Think twice before you recycle another plastic bag.

That was a major takeaway from a citizen tour of Waste Management's single-sort recycling facility in Northeast Minneapolis last week. The midday session, hosted by council member Lisa Goodman, garnered a crowd of about 50 people.

In a bid to increase resident recycling, Minneapolis started rolling out a new single-sort system across the city last fall. Eventually all residents will be able to toss all of their recyclables into one bin, rather than separate them.

But some wondered: "How does all the material get sorted?"

That's what brought Goodman's constituents to Waste Management's single-stream plant, where the city's recyclables are now being processed. It's the company's second largest facility in the country, handling trash from much of the upper Midwest.

Plant Manager John Saladis explained the process, which relies heavily on gravity and spinning rubber wheels of varying sizes to sort the paper, plastic, metal and glass.

Stage by stage, the wheels grind the trash so only certain material is left on the surface. Everything else drops through to the next level, where it meets a smaller rubber disc.

Those spinning discs are the reason Waste Management wants residents to take plastic bags back to the grocery store. They become wound around the spindles, which need to be cleaned several times a day.

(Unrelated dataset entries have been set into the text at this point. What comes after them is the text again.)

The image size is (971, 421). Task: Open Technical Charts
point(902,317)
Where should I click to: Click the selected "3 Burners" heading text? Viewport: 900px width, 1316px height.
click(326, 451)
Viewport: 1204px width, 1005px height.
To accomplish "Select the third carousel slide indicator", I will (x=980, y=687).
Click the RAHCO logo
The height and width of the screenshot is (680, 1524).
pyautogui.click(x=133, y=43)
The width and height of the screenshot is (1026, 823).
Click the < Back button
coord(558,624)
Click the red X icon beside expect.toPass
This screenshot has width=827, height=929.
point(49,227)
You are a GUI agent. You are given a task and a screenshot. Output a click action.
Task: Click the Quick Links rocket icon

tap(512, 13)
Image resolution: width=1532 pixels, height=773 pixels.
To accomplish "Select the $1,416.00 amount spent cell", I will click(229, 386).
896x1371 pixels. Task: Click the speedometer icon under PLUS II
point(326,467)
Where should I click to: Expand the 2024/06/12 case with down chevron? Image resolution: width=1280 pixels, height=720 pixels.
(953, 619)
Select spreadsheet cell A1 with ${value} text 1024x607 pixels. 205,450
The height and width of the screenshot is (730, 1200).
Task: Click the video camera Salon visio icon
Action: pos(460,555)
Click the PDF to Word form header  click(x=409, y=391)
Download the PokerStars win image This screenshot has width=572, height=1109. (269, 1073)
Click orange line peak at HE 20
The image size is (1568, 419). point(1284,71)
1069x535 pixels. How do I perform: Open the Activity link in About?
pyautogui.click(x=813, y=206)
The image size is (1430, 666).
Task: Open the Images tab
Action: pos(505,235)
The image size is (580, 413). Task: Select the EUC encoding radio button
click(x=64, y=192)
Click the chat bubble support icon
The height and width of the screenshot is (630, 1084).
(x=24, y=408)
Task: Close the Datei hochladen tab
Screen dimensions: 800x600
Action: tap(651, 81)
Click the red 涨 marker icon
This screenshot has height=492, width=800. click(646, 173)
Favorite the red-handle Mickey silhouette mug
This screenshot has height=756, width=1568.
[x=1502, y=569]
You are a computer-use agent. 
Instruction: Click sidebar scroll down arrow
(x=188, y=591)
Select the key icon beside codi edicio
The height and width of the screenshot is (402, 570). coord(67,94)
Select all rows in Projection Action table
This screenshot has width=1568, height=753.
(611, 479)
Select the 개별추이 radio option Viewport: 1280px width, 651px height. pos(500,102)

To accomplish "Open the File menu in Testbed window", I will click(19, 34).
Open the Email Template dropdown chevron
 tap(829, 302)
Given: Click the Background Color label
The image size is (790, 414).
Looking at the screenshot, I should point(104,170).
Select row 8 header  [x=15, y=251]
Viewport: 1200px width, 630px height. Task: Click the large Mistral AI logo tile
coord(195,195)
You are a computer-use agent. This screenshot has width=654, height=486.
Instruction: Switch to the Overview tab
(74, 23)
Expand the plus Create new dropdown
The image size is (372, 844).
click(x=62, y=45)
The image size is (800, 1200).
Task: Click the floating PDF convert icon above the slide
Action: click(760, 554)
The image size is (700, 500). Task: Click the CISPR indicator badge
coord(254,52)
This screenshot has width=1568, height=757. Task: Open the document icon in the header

"If we could pick one thing to take out, it would be plastic bags," Saladis told the room. They also have problems with needles and electronics.

Other aspects of the sorting are much more high tech. One machine uses split-second photographs and air jets to separate different colored plastic. Another uses a rare earth magnet to separate aluminum items. Yet another one uses a "paper magnet" to catch paper.

About 97 percent of what the plant takes in can be recycled. The three percent that cannot be is picked out manually by plant workers.

Questions from the crowd ranged from the proper disposal of batteries (take them to a county hazardous waste site) and whether recycled items should be put in bags (it makes no difference, as long as the bags are not plastic).